Text -
UPDATED: UK banks will be able to order repayment of bonuses by senior bankers up to 10 years after the award where serious misconduct comes to light, according to new rules published jointly by the regulators.

The new rules also extend the 'deferral period', over, or at the end of which a proportion of bonuses and other variable forms of remuneration will be delivered. The EU mandated minimum period is three to five years for all staff deemed to be 'material risk-takers' at banks, building societies and the nine designated investment firms regulated by the Prudential Regulation Authority (PRA). As a result of the new rules, bonuses of designated 'risk managers' at all those firms will have a deferral period of at least five years, and those of senior managers at least seven years, the PRA and its fellow regulator, the Financial Conduct Authority (FCA), said.

The main purpose of the deferral is to make it possible for firms to reduce any deferred amounts before they are paid if relevant issues are uncovered at a later date – for example, negative financial performance by the firm or risk management issues. This process is typically known as ‘malus’, but the PRA and FCA's statements, rules and guidance sometimes use the broader term "ex-post risk adjustment" to refer to an adjustment that in practice would always, or usually, be made by malus. Strictly, malus is only one of three methods of ex-post risk adjustment, the others being: reduction of current or future variable remuneration by an amount equal to the necessary adjustment of earlier remuneration; and clawback of vested remuneration.

Stated task 1 -
Based on the text on UK bank bonus rules, explain why part of a bonus is deferred.
Stated task 2 -
Count the lines in the entries that contain the string "menu".

Dataset entries -
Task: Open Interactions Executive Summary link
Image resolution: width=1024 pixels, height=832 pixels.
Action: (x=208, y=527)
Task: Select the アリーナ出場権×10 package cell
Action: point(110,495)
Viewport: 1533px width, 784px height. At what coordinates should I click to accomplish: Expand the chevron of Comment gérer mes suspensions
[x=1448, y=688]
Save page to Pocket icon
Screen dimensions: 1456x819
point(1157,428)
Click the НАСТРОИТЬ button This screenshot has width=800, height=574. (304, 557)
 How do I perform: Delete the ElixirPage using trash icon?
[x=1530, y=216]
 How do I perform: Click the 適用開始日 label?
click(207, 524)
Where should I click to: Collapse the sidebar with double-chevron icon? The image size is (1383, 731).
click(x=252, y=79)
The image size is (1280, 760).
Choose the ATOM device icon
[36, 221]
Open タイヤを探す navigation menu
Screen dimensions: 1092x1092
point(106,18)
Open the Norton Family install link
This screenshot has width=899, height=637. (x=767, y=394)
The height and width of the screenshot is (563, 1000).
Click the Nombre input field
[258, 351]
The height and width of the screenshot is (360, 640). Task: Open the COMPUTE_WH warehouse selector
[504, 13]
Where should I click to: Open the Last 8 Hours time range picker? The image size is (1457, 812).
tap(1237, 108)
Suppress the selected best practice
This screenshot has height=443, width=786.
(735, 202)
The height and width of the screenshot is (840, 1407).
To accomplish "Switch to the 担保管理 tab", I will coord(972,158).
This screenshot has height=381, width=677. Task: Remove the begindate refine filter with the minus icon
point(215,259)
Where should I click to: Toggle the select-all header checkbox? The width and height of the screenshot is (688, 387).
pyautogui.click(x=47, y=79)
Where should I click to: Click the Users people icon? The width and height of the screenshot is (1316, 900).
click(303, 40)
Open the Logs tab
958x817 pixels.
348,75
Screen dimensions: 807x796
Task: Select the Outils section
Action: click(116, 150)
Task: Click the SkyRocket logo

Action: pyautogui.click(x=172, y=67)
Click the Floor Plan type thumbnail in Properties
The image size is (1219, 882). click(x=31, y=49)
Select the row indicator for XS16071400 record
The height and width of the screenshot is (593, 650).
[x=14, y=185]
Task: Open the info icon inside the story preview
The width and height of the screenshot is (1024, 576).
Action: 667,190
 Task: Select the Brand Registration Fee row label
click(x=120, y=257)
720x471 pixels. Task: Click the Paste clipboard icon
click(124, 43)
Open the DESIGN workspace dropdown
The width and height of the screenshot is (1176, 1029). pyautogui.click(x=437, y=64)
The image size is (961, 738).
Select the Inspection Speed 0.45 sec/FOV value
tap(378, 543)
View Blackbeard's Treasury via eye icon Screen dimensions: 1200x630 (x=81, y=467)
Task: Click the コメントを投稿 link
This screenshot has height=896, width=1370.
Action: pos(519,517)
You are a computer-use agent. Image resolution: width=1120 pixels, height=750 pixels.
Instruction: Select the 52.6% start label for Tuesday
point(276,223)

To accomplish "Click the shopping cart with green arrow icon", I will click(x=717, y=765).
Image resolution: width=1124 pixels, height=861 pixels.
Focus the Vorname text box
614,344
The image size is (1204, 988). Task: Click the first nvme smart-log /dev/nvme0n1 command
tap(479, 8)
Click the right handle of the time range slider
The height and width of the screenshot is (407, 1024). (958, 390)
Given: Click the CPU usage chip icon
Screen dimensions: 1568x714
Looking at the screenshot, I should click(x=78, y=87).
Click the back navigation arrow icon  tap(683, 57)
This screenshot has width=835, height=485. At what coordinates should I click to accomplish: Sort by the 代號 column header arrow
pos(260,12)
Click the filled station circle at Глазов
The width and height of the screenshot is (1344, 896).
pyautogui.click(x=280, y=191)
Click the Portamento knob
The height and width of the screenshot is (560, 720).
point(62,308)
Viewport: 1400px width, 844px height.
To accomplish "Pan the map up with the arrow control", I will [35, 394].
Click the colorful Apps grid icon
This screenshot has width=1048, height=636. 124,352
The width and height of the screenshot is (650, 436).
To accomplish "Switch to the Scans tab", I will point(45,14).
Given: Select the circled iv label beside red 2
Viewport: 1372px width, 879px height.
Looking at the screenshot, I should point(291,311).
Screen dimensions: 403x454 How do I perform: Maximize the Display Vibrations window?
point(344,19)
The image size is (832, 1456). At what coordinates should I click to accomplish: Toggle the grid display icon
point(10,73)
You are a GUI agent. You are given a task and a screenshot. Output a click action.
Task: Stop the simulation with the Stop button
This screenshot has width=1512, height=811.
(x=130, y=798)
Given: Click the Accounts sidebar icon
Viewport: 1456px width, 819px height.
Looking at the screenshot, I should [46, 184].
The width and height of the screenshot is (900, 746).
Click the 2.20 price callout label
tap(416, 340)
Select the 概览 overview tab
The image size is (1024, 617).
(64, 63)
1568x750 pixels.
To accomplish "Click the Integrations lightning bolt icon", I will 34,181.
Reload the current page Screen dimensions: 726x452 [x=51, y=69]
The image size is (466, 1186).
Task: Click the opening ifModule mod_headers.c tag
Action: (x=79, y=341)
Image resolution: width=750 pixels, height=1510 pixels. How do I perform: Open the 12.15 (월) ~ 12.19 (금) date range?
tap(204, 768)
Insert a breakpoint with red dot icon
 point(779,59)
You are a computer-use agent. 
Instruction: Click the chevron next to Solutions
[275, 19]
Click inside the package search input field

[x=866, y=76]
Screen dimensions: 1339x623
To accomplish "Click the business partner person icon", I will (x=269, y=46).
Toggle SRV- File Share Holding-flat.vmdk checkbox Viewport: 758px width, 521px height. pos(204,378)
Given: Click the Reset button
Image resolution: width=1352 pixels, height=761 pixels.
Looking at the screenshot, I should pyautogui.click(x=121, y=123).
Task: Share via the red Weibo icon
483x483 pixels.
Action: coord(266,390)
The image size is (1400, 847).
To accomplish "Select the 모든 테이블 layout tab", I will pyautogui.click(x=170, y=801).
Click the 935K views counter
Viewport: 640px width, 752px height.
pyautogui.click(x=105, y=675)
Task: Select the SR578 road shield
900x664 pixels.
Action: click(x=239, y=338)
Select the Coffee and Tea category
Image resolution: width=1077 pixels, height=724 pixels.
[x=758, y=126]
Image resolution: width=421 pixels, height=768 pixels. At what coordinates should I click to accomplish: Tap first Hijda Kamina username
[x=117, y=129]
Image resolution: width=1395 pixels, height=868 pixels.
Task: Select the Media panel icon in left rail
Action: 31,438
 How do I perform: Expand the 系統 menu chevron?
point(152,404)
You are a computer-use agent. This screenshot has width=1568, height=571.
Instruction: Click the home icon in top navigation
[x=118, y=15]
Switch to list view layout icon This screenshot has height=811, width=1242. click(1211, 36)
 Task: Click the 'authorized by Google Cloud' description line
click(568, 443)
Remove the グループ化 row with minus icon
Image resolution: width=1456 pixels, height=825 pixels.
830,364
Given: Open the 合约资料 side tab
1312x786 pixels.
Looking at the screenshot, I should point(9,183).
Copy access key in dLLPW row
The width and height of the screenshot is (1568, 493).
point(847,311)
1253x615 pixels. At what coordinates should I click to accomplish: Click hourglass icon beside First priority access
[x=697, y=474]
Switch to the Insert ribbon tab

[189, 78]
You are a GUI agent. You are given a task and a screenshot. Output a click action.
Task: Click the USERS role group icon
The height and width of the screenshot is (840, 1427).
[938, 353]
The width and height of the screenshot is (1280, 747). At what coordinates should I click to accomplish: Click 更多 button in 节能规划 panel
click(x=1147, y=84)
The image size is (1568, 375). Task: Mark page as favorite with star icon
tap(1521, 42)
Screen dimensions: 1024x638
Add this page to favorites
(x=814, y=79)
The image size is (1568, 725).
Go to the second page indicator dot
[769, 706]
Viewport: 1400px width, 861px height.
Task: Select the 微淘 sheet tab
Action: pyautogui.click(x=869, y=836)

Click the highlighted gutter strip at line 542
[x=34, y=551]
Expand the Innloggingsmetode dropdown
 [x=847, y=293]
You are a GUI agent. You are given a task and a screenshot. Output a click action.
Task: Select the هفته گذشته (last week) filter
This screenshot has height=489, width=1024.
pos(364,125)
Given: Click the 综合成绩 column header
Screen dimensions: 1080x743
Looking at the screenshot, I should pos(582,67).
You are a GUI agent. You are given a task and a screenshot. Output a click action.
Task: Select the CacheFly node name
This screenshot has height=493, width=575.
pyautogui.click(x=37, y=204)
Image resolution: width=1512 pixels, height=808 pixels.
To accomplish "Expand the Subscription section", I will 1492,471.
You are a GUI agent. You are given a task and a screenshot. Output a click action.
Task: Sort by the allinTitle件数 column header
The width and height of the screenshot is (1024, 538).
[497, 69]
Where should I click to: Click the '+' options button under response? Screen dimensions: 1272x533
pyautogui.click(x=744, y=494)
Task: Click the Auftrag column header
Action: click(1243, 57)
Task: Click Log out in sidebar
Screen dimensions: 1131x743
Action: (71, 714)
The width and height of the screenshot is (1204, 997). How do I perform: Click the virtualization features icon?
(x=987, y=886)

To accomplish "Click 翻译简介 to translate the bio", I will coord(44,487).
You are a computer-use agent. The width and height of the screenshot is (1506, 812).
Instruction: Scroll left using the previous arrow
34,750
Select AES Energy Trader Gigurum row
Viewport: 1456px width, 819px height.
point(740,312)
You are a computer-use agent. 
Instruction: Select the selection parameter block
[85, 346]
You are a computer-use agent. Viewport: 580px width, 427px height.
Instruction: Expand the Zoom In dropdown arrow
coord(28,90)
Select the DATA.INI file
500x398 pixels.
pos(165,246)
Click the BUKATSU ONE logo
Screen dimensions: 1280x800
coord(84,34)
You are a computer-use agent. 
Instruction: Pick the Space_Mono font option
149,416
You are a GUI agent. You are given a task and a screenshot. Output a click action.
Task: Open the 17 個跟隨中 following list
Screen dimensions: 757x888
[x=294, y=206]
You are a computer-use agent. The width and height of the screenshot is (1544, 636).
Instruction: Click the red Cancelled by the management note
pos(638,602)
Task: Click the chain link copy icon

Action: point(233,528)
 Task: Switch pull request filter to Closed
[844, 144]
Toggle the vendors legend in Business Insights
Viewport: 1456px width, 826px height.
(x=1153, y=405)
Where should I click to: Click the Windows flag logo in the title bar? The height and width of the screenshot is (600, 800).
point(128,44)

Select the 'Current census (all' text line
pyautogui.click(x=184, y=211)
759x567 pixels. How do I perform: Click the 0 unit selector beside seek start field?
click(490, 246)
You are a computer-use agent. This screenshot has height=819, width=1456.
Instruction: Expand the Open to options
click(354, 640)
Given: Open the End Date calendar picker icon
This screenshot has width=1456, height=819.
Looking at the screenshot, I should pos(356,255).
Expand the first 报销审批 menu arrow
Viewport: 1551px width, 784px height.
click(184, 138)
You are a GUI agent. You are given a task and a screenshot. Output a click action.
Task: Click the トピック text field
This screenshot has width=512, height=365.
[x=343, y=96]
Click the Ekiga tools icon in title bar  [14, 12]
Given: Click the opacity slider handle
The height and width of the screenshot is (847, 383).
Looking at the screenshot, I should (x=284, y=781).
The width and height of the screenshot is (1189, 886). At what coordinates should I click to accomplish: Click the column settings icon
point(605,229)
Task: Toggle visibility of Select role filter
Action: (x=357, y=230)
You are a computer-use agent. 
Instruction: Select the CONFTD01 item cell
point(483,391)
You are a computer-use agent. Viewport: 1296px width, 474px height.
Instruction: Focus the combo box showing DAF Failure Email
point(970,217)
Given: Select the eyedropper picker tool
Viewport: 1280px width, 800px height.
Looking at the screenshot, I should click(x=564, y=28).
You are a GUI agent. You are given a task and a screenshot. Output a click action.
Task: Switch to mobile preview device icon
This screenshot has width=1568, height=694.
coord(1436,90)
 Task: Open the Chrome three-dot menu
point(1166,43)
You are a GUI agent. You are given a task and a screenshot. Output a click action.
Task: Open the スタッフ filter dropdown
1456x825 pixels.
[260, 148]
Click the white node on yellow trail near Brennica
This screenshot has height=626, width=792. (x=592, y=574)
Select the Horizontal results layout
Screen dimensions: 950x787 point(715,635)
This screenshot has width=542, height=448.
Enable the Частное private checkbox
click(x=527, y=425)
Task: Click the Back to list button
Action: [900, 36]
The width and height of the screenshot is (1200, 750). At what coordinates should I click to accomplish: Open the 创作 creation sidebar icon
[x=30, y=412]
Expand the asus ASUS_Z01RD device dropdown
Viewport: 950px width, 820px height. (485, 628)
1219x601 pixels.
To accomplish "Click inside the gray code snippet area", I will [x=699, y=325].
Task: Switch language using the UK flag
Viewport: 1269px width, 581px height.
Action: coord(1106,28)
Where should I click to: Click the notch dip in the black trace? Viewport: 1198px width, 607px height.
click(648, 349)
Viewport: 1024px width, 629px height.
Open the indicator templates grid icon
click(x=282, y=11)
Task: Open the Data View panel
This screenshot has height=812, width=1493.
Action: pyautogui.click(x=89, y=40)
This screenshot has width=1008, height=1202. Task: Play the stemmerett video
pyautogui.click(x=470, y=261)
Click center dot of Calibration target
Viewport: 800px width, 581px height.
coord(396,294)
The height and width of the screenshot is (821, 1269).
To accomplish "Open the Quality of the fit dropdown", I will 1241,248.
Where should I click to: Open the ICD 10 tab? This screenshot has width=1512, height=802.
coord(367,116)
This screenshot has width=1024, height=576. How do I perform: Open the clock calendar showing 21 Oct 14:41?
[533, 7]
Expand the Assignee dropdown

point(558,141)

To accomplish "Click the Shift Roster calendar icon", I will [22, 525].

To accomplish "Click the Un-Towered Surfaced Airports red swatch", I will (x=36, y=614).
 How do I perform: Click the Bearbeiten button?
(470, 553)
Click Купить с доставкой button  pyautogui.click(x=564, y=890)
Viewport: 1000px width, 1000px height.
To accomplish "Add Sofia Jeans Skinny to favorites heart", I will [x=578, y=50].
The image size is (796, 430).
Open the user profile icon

Full solution 1 -
Deferral lets firms reduce deferred amounts before they are paid if relevant issues come to light later, such as negative financial performance by the firm or risk management problems. This reduction is typically known as malus.

Full solution 2 -
4